Improvvisamente, Gin sembrò dissolversi nel niente, scomparendo da dove si trovava per riapparire immediatamente dinanzi a Harada, le braccia aperte, tese come a fargli da scudo.

  • [Se vuoi farlo dovrai prima uccidere me]

  • Scostati, Gin. - fu l'ordine secco di Chikage mentre la fissava negli occhi, soppesandola.

  • [No] – rispose Gin, accompagnando la sillaba con un gesto del capo.

  • Gin... - intervenne Harada, a cui era ormai chiaro che i due stavano litigando a causa sua.

Gin scosse il capo, senza togliere gli occhi da Kazama.

  • [Uccidimi, avanti. Così l'onta che pende sul nome del clan sarà mondata]

  • Stronzate.
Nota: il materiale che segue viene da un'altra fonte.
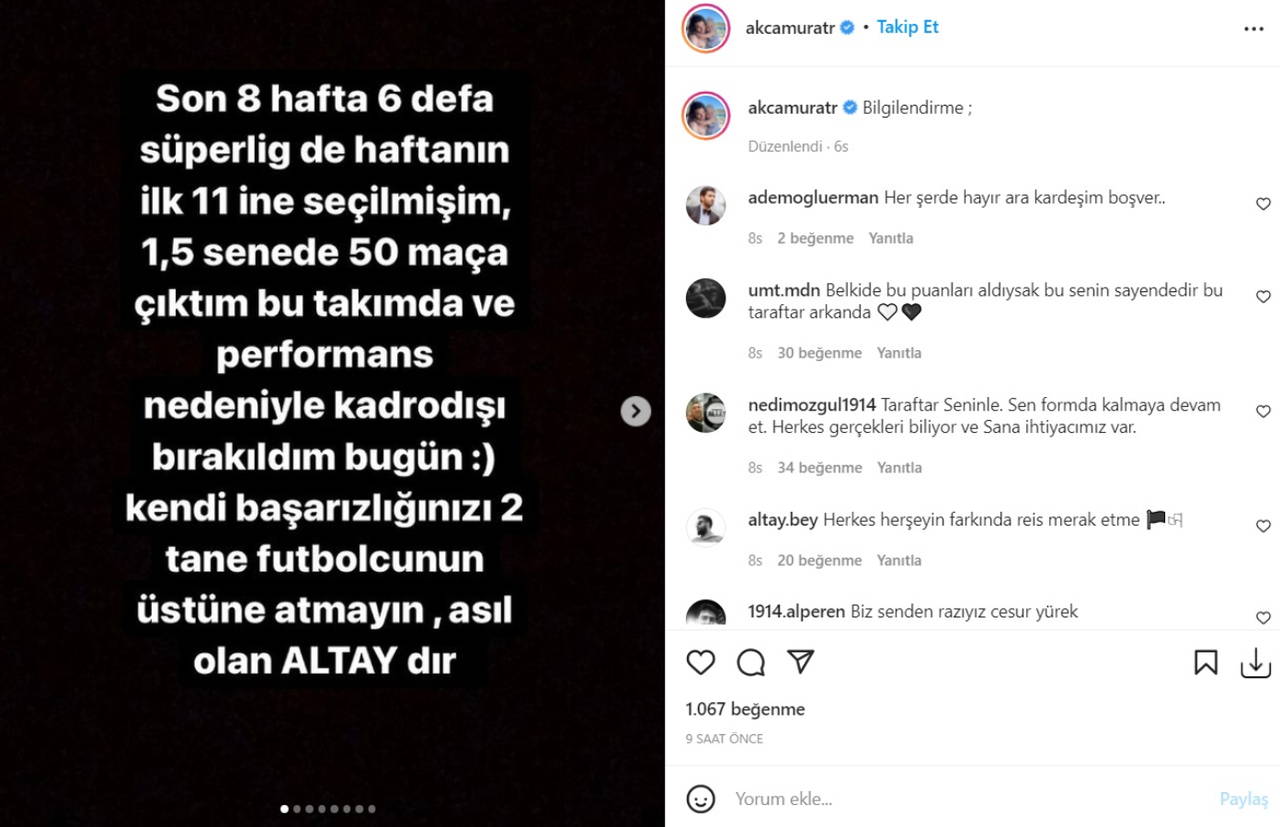
Task: Open the emoji picker smiley icon
Action: 701,798
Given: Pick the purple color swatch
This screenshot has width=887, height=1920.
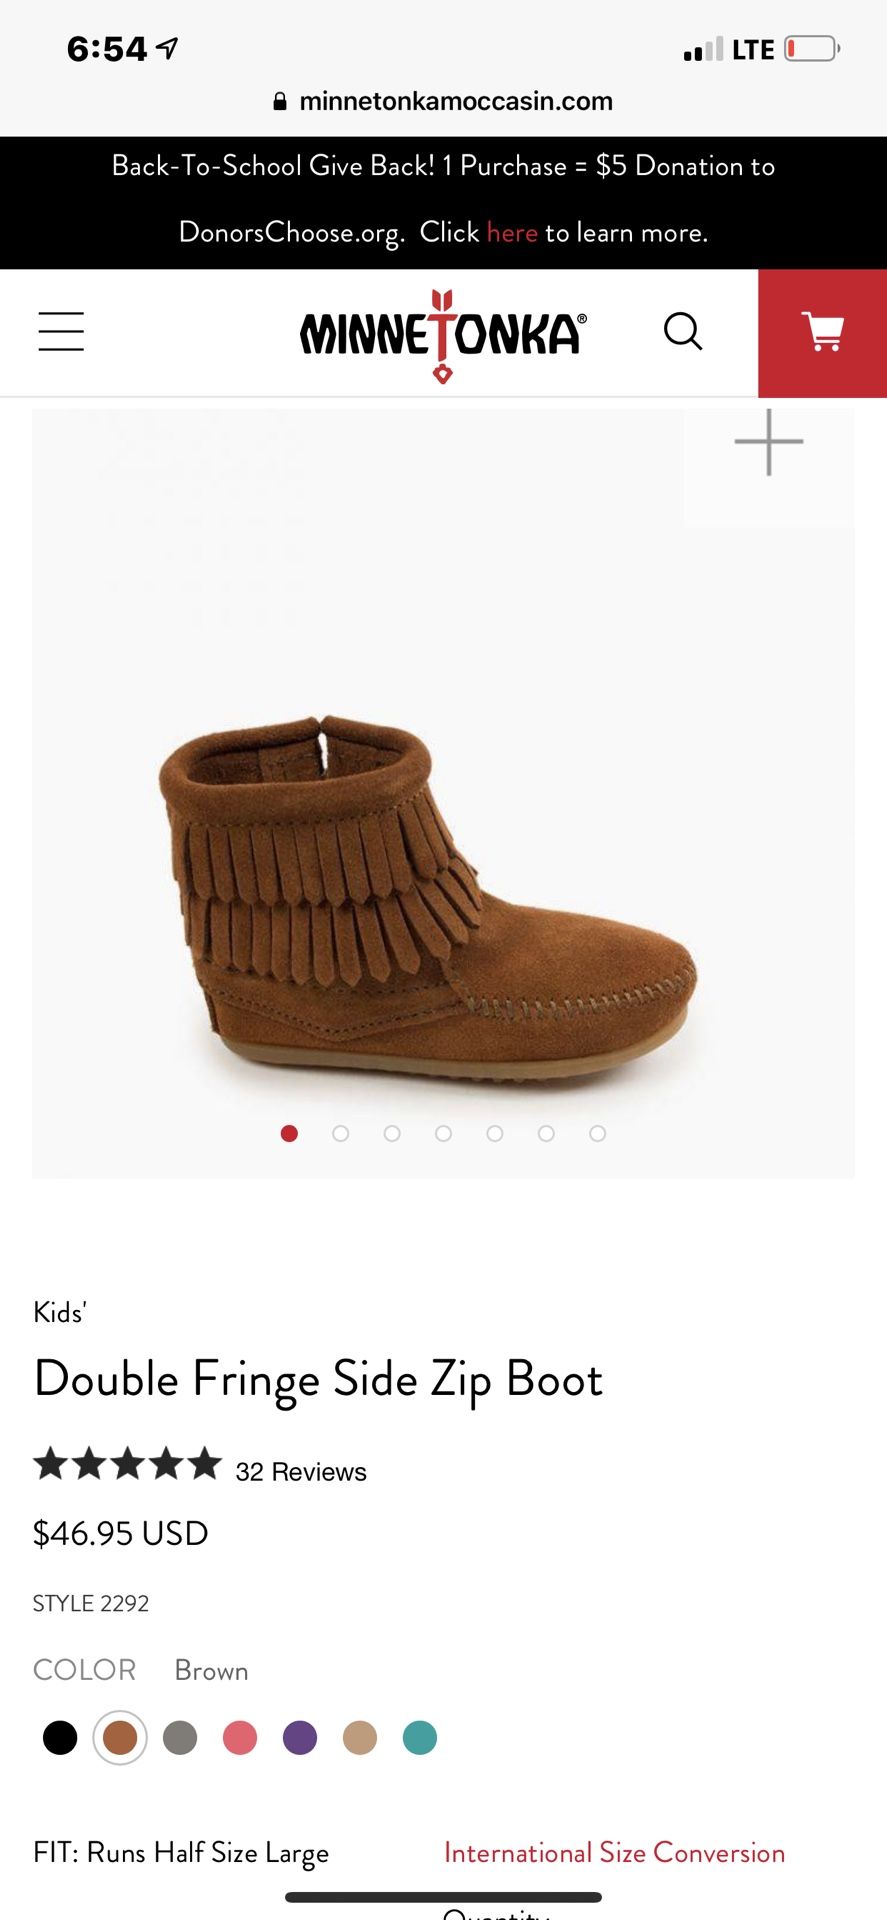Looking at the screenshot, I should point(300,1738).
L'onta non pende sul nome del clan. L'onta l'hai subita tu! Dannazione, Gin! E' vero che ti hanno stuprata, che ti hanno privata della tua dignità ma non puoi scegliere di morire per salvare un umano, con i suoi compari, solo perché...

Lo schiaffo risuonò improvviso, spezzandogli la frase in bocca. La stanza sprofondò nel silenzio, mentre Harada vide il velo di dubbi squarciarsi difronte ai suoi occhi. E comprese ciò che, forse, si era rifiutato di vedere sino ad allora.

Gin prese a tremare violentemente.

Harada fece un passo avanti per raggiungerla, ma lei con uno scatto fulmineo uscì dalla stanza e dal tempio, senza voltarsi indietro.

  • Bravo Kazama. Complimenti vivissimi. - furono le parole lapidarie di Amagiri, mentre Kyo ed Harada correvano dietro alla ragazza.